■ **WHAT IS NEEDED**
Rescale the click coordinates in everything from the line containing "The width and" down to the line containing "[x=670, y=52]", both ends included. Give only those lines again in full, with each coordinate multiplied by 1.2 and rounded to a whole number (halves up), all other text and numbers unchanged, and please leave out the pictures.

-------

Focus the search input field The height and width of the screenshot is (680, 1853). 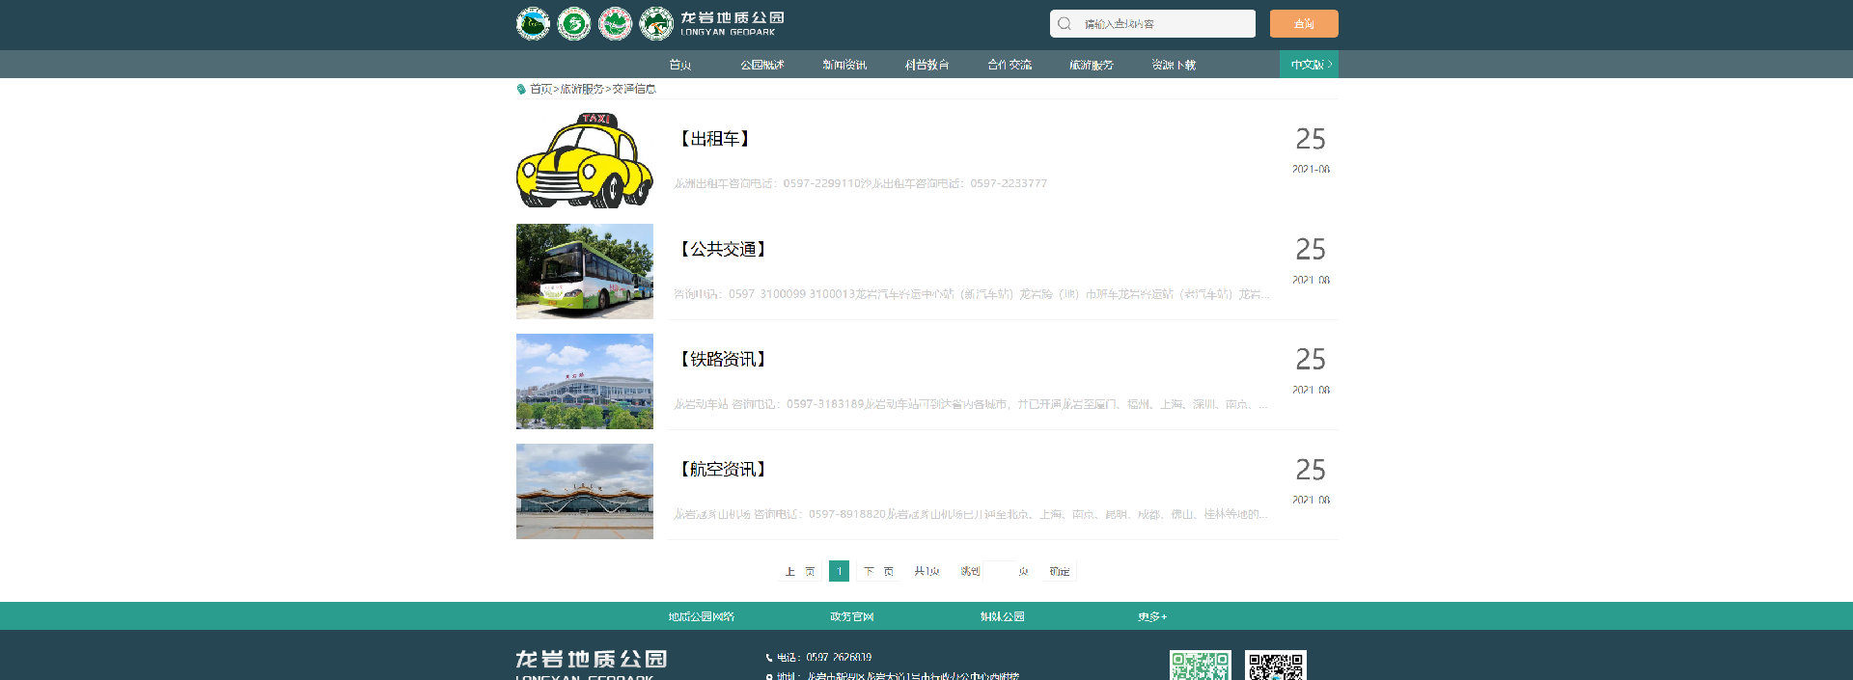(x=1163, y=23)
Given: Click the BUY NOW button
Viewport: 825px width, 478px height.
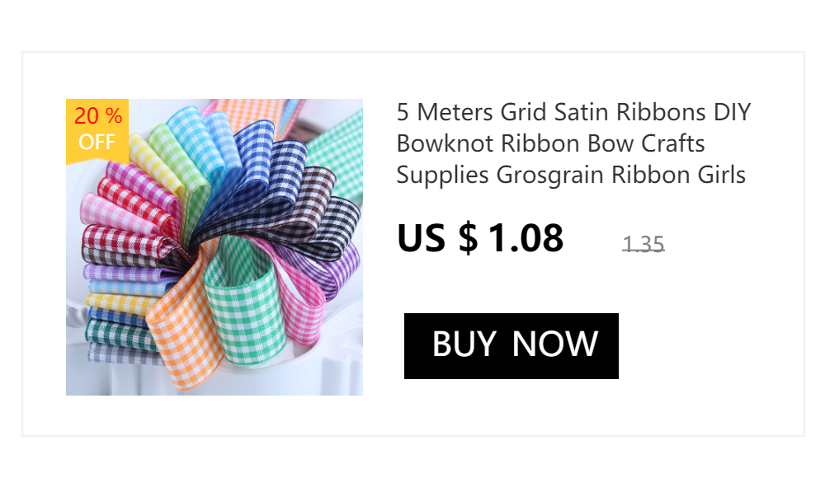Looking at the screenshot, I should click(x=511, y=346).

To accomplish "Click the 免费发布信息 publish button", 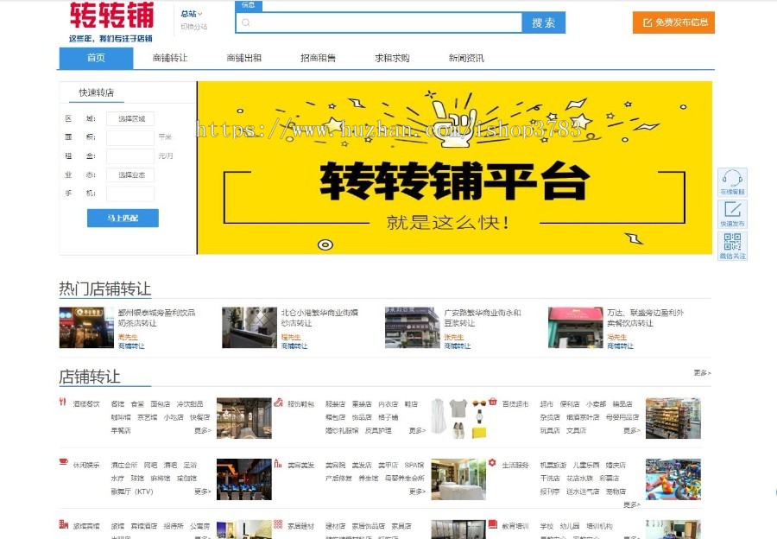I will [x=675, y=22].
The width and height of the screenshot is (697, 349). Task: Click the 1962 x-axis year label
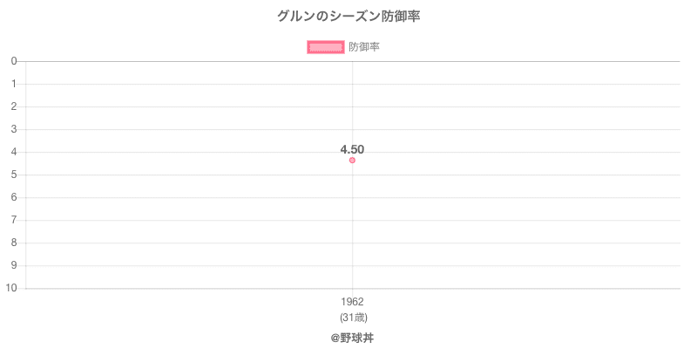(x=352, y=302)
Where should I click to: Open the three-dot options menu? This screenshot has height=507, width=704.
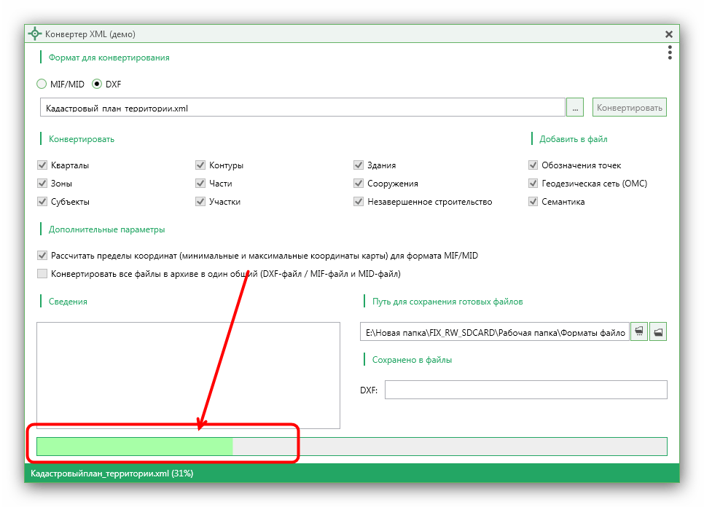[x=670, y=52]
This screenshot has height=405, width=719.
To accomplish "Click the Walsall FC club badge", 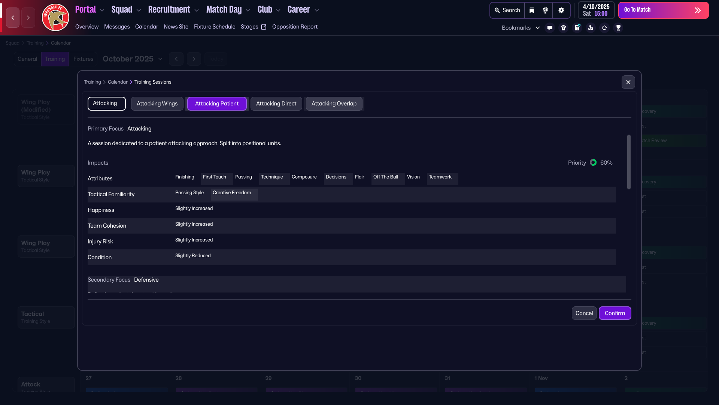I will tap(55, 17).
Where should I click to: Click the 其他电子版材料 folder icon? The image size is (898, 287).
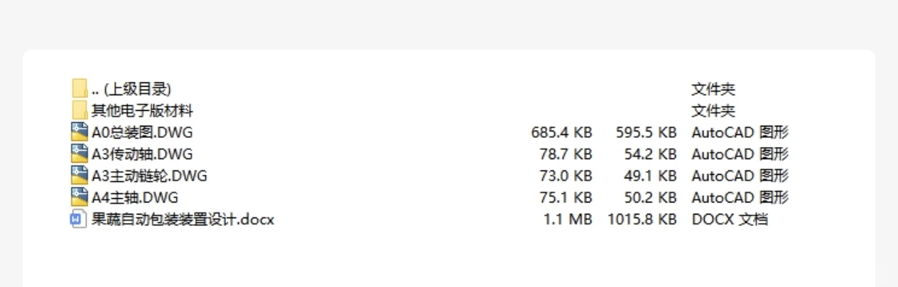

-------

■ **IN RESPONSE**
The width and height of the screenshot is (697, 349). Task: Click the 1962 x-axis year label
(x=422, y=362)
Where should I click to: Open the three-dot options menu? This screenshot has height=507, width=704.
[x=804, y=62]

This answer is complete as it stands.